Underground Activist
Niculi was born in Iaşi to a working-class family. Early on he started as an apprentice, then becoming a typographer. Starting in 1912 he actively joined the labour movement, participating in many work-related actions by Iaşi typographers and textile workers.
In 1921, he joined the newly-founded Romanian Communist Party (PCR), banned in 1924. Between 1923 and 1931, he served as secretary of the local workers' commission in Iaşi, affiliated with the General Council of Unitary Romanian Trade Unions. In this capacity, he represented Iaşi workers at congresses in Sibiu, Cluj and Timişoara.

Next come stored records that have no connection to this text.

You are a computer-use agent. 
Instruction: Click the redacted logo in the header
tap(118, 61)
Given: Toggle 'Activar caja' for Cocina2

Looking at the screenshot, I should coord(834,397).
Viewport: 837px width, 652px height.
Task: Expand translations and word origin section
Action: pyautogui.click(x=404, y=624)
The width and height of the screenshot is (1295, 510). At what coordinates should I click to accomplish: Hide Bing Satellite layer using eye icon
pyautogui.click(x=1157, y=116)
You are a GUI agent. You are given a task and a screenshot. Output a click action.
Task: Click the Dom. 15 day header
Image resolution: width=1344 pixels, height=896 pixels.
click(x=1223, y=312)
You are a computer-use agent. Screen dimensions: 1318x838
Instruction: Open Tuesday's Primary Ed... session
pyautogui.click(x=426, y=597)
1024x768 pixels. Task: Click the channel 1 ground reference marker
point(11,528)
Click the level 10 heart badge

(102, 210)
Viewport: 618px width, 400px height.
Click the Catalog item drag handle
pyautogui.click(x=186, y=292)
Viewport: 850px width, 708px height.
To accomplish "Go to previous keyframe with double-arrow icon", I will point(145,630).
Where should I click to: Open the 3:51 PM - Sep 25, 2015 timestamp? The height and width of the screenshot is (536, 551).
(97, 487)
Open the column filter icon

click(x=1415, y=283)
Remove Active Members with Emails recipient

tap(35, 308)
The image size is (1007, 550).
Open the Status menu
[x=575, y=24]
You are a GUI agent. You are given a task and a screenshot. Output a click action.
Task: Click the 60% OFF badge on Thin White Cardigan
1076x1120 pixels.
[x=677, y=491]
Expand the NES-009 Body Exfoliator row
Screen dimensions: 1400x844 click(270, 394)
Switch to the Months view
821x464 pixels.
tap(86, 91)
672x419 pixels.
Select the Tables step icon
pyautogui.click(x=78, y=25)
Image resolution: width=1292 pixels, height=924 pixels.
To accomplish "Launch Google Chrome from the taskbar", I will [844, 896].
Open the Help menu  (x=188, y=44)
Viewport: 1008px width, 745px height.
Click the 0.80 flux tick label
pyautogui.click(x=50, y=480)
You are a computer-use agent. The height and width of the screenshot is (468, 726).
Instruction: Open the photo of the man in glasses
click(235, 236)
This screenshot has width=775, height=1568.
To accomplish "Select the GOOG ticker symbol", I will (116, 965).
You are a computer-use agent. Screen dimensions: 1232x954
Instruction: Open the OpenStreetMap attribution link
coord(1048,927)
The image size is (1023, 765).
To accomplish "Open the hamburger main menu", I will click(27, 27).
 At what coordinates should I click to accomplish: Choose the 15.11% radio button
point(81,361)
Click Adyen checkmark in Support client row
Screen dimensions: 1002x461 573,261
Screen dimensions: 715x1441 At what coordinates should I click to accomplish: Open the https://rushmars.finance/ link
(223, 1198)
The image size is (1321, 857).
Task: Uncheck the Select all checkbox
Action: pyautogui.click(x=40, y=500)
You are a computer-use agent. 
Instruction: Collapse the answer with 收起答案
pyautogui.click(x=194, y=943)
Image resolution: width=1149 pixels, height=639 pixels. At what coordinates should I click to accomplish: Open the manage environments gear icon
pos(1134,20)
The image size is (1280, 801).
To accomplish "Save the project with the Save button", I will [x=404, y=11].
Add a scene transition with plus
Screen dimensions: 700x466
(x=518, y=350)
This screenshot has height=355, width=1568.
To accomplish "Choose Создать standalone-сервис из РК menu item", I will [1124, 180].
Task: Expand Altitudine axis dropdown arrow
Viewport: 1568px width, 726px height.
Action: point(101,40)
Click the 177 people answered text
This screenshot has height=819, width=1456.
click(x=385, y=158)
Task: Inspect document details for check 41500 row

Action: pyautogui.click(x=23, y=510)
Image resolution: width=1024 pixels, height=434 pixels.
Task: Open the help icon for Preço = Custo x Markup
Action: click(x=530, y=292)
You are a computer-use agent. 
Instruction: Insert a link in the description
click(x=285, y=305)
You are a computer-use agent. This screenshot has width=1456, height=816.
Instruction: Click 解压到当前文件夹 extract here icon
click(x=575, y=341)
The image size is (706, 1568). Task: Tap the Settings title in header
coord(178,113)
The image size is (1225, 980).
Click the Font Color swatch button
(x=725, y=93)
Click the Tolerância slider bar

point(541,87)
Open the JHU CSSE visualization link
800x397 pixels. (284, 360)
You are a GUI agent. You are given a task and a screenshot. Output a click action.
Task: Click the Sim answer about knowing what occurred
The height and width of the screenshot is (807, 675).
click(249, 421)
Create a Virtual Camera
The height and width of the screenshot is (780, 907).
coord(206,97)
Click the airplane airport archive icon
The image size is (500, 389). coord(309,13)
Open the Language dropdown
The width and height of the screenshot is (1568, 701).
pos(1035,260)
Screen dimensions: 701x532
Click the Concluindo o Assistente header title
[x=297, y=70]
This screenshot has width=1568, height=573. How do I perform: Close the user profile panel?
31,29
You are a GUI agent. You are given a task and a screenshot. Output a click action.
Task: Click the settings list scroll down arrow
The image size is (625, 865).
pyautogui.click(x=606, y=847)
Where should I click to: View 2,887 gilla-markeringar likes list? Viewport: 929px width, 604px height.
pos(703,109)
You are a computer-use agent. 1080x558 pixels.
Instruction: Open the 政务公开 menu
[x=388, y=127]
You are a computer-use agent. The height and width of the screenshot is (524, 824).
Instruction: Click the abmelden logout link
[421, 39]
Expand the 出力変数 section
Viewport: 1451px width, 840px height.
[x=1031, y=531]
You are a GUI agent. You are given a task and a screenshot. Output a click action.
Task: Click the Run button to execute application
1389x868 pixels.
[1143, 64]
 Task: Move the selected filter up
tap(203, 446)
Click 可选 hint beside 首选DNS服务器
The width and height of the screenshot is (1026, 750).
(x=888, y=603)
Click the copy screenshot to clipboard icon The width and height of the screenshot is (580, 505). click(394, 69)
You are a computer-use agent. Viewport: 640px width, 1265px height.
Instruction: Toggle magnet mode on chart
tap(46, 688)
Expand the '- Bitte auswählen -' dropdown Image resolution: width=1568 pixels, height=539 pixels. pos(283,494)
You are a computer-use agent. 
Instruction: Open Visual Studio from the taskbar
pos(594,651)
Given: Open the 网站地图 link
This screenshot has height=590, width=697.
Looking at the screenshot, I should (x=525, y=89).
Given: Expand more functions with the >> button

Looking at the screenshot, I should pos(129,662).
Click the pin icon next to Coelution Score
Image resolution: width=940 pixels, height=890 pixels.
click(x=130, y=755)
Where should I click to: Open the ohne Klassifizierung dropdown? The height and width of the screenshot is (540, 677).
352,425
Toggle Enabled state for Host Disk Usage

Between 1925 and 1933, he was active in the Workers and Peasants' Bloc, as well as in other organisations founded and run by the PCR. He had an important role in the demonstrations at the Iaşi People's House (set up between 1918 and 1921), in printing the newspaper Moldova Roşie ("Red Moldavia") in the nearby village of Vlădiceni, in obtaining important documents needed for underground work, as well as in the activity of other workers' and socialist organisations in Iaşi.
Because of the conspiratorial activity he undertook and of the leadership roles he held in Communist workers' organisations, Niculi was arrested numerous times and sentenced to prison, serving time in facilities for political prisoners at Galata, Chişinău, Doftana and Târgu Jiu.